Wer hat das richtige Rezept für den Klimaschutz?

Ganze Arbeit leisten Interessensvertreter und Lobbyisten derzeit auch in der Debatte, wie Deutschland seine selbst-gesteckten Klimaschutzziele erreichen kann. Das Herzensthema der Grünen galt bislang als einer der größten Stolpersteine auf dem Weg zu einem Regierungsbündnis in neuer Farbenlehre. Insbesondere Klima- und Umweltverbänden war es zuletzt durch Demonstrationen und Protestaktionen gelungen, die Frage einer Abschaltung von Braunkohlekraftwerken zu einem der Top-Themen des Jamaika-Schlussspurts zu machen. Während die Grünen bislang auf die Sofortabschaltung von mindestens 20 großen Kohlemeilern pochten, drang am Montag aus Verhandlungskreisen durch, dass Union und FDP jetzt zumindest zehn Abschaltungen für machbar hielten. Ob so ein Weg aus der Verhandlungs-Sackgasse beim Thema Klima aussehen könnte, bleibt zur Stunde noch offen. Deutlich sichtbar wurde allerdings, dass gerade der Druck der "Einflüsterer" auch in diesem Themenbereich spürbar wird. 

Besonders viel Beachtung fand der öffentliche Appell von 51 namhaften Unternehmen, die das kommende Regierungsbündnis dazu aufriefen, die Lücke zwischen Anspruch und Wirklichkeit der deutschen Klimapolitik zu schließen. Aktuelle Zahlen zeigen, dass Deutschland seine Treibhausgasemissionen bis 2020 wohl nicht wie anvisiert um 40 Prozent wird senken können, sondern lediglich um etwa 33 Prozent gegenüber 1990. Vorausgesetzt natürlich, ein Jamaika-Bündnis beschließt keinen Kurswechsel. Branchenverbände energieintensiver Unternehmen laufen gegen eine solche Vorreiterrolle Deutschlands allerdings derzeit Sturm, was bislang durch Teile der Unionsparteien und der FDP auch in die Sondierungen hineingetragen wurde. Wie standhaft diese Fraktion der "Einflüsterer" bleibt, könnte also entscheidend sein, ob es das Jamaika-Bündnis also letztendlich gibt.
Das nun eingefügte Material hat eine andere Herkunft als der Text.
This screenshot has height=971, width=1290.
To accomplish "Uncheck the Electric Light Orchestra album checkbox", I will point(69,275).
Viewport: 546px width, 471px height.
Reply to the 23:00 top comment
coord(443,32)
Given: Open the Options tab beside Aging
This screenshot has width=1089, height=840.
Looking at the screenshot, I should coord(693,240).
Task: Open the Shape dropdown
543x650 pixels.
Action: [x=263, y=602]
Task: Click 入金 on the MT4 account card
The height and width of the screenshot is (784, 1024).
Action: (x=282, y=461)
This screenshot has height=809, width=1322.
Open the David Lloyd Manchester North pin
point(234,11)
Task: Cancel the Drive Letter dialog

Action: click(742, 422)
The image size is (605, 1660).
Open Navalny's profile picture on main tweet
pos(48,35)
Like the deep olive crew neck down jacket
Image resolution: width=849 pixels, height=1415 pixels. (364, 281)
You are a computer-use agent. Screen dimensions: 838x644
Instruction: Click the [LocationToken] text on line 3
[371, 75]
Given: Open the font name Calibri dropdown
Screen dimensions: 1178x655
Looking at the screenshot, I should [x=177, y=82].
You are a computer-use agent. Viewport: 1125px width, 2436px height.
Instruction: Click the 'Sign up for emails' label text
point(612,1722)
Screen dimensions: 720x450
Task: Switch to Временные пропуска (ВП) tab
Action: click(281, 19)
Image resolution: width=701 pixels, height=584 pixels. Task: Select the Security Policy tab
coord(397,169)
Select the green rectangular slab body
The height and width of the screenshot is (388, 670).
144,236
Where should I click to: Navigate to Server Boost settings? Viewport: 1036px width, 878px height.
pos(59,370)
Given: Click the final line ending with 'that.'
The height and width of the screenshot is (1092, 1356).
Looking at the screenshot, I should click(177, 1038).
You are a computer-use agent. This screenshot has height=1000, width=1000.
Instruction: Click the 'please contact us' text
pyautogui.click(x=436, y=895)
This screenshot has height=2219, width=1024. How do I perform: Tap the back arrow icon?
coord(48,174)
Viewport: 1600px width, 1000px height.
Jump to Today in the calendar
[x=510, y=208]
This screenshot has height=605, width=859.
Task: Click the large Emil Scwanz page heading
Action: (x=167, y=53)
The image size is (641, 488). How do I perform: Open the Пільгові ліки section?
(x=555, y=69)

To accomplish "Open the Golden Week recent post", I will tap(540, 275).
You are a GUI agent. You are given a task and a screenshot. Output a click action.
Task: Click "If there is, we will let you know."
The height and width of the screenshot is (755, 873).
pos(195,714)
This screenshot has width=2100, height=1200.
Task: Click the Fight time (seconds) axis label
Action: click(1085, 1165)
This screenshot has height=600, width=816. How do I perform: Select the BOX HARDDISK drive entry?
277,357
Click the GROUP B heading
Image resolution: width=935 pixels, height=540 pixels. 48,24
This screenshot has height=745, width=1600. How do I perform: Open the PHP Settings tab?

Hauptsache, es geht bald was !

Neben den Ideen-Jongleuren melden sich in diesen Stunden aber auch jene Interessengruppen, die vor allem auf eines hoffen: ein schnelles Ende des Verhandlungsmarathons. "Die Wirtschaft erwartet, dass bis Weihnachten eine neue Regierung steht", gab der Präsident der Mittelstandsvereinigung, Mario Ohoven, zu Protokoll. Sein Statement schmückte er nicht durch eine Liste an Extrawünschen an die möglichen, neuen Koalitionäre. Das könnte helfen, dass sein Wunsch dann auch tatsächlich in Erfüllung geht.